I know it's a fork bomb, but what does it mean?
>>
>>53534313
It spawns itself twice in a loop eternally. No damage, but you'll probably need to hard reboot.
>>
>>53534313
Think of ":" as a function name.


faggot(){ faggot|faggot & };faggot

or:

faggot()
{
faggot | faggot &
}

faggot

The fist faggot defines the function. The second faggot calls itself, piped to a third faggot, "&" forks it into the background.
The last faggot runs the function.

You now have a function called faggot, which creates endless other functions called faggot forking themselfes, running around everywhere, just like here.
>>
>>53534339
>You now have a function called faggot, which creates endless other functions called faggot forking themselfes, running around everywhere, just like here.
Holy fuck, it was worth waking up today.
>>
>>53534339
Oh, and all these faggots want your system ressources, so they eat it, until nothing is left. You prevent this using ulimit -u <max processes>.
>>
>>53534357
What's a fair limit.
>>
Need some quick advice.

So my mom has an old Dell netbook with really low end hardware. All she does it pretty much browse the web and check her emails.

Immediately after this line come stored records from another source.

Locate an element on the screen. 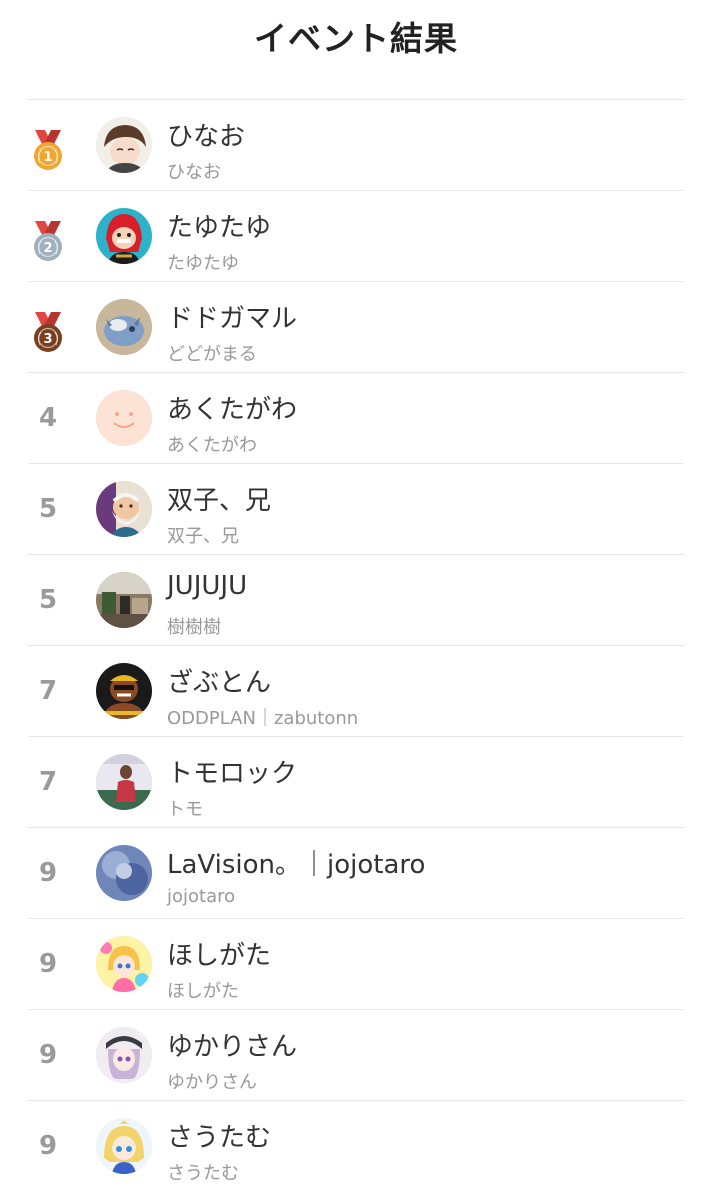 This screenshot has height=1200, width=712. svg-text: 3 is located at coordinates (48, 340).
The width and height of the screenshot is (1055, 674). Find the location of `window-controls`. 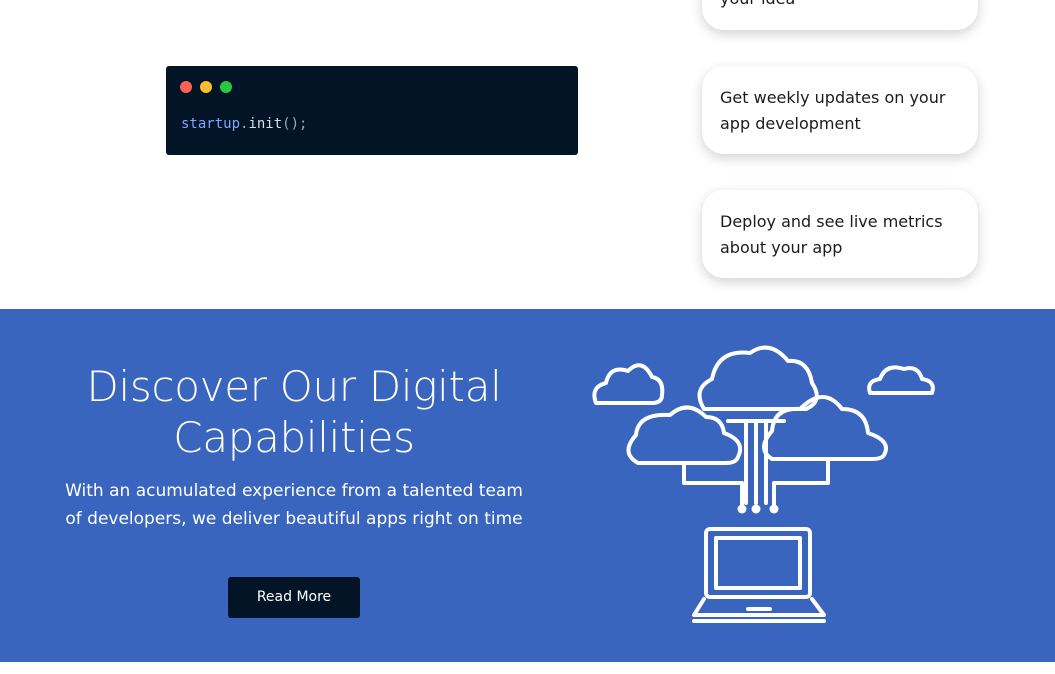

window-controls is located at coordinates (206, 87).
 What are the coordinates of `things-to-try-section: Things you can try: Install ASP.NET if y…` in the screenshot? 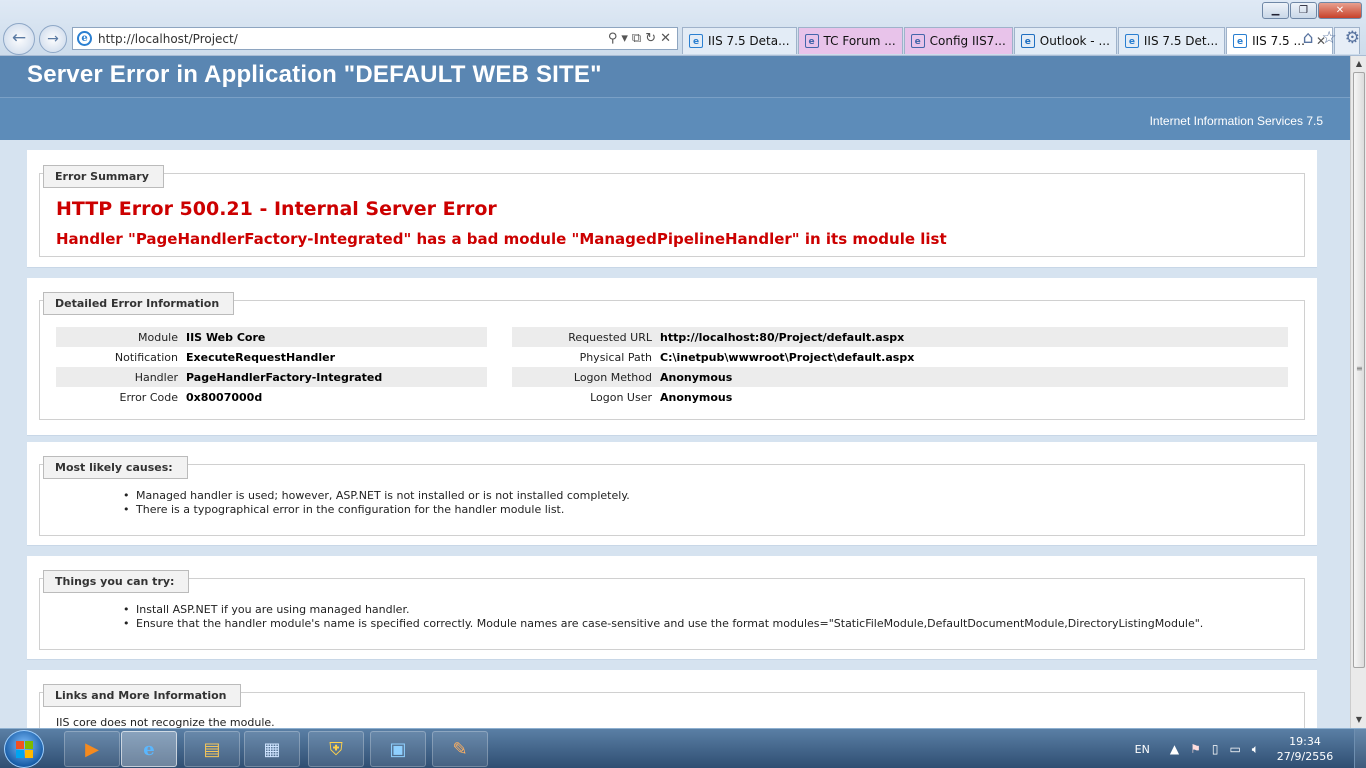 It's located at (672, 608).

What distro should I throw on this thing? Lubuntu?
>>
>>53534362
Depends pretty much on your system setup. I'd say ~600 leaves enough air to kill a running bomb for a usual system, but I don't promise anything. When you want to start a process/program and it doesn't start, ulimit is too low.
>>
>>53534391
I assume you could set it to like 10,000 and still be unaffected by this particular faggot bomb. Fatter faggots might not be so easy though.